Bióloga e doutora em ecologia e evolução, é ativista socioambiental e neta do líder ambientalista Chico Mendes

O estado do Acre, que tem histórico socioambiental e é considerado um berço do movimento dos povos da floresta, está passando por uma emergência climática.

Sou Angélica Mendes, natural de Rio Branco, neta de Chico Mendes, mãe da Lívia, bióloga e doutora em ecologia e evolução, ativista socioambiental voluntária no Comitê Chico Mendes e analista de conservação no WWF-Brasil.

Imagem colorida mostra dois homens andando na enchente na cidade de Rio Branco, no Acre. A água chega na altura do peitoral dos dois homens que aparecem sem camisa.
Homens caminham por enchente que atinge a capital Rio Branco - Divulgação/Governo do Acre - Divulgação/Governo do Acre

Nestes meus 33 anos de vida, nunca vi o que ocorreu recentemente no Acre. A água alcançou a casa do meu avô, que já resistiu a uma tentativa de apagamento histórico nos últimos quatro anos do governo de Jair Bolsonaro (PL). Casinha azul e rosa que trago tatuada em meu braço e que simboliza mais do que um museu que conta a história de um mártir: é a casa de um avô que me foi roubado de forma violenta.

A água também levou casas que foram a história de outras mais de 30 mil famílias só na capital, Rio Branco. Invadiu de forma tão rápida que muitos não conseguiram retirar seu bens. Essas famílias, assim como o meu avô, tinham apenas o básico para sobreviver.

Desta vez, as enchentes alcançaram lugares que antes não chegavam. Quem está desamparado em abrigos são as pessoas mais pobres das periferias amazônicas, que cresceram no entorno dos rios e igarapés. Quem está implorando por alimento são aqueles que, mesmo com a casa quase debaixo d’água, se recusam a deixar o pouco que têm na esperança de subir seus pertences e não serem atingidos.

Ruas alagadas em bairro de Rio Branco (AC) - Pedro Devani - 25.mar.23/Secom - Secom

Essa água não leva apenas objetos materiais, ela sai arrastando na lama a dignidade das pessoas, que entram em desespero quando perdem o pouco que já tem.

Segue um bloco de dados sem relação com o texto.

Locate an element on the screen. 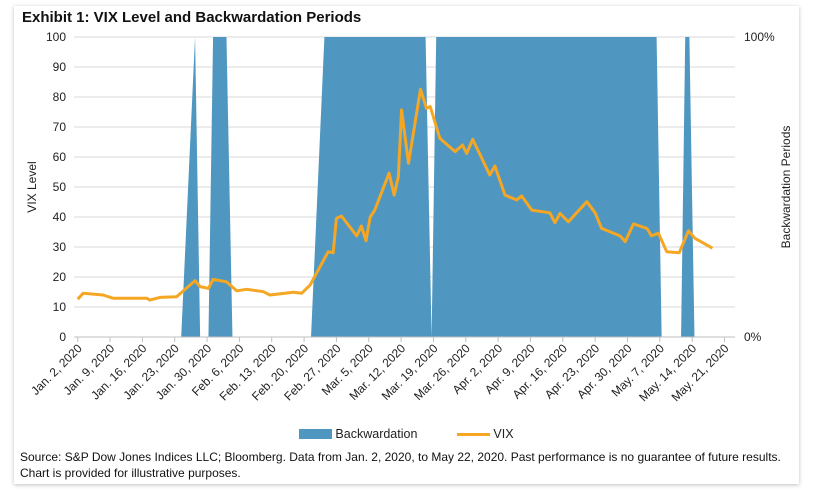  y-tick-label: 60 is located at coordinates (60, 157).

A ciência já mostrou que, com o aumento do aquecimento global, eventos climáticos extremos, como as chuvas que devastaram o Acre agora (mas que há pouco fizeram vítimas também em São Sebastião e Manaus) serão cada vez mais frequentes. O relatório síntese do IPCC, divulgado no último dia 20, já apontava que as políticas de mitigação, que visam a redução das emissões de gases de efeito estufa, e de adaptação, que preparem estruturalmente cidades, estados e nações para lidar com as consequências das mudanças climáticas, não têm sido desenvolvidas de forma suficiente.

E o que as cenas dos últimos dias nos mostram é que esses eventos extremos afetam de forma desigual mulheres negras, pessoas periféricas, povos indígenas e comunidades tradicionais. A injustiça climática escancara, mais uma vez, o tamanho da desigualdade social que vivemos.

Neste momento, são eles que perdem tudo. Aqui no Acre falta comida, casas foram destruídas e muitos sonhos estão debaixo d’água. É injusto que a Amazônia, com tamanha biodiversidade, que contribui para a regulação do clima e da qualidade de vida de pessoas em tantos lugares do mundo, viva na pele as consequências da emergência climática.

As cenas tristes que temos visto no estado são mais um claro recado às autoridades: é urgente conservar a Amazônia, barrar o desmatamento, proteger nossa população e combater as desigualdades.

As mudanças climáticas estão aí para nos mostrar, mais uma vez, que a sociedade igualmente justa que meu avô sonhou quando escreveu a Carta aos Jovens do Futuro está longe de se tornar realidade.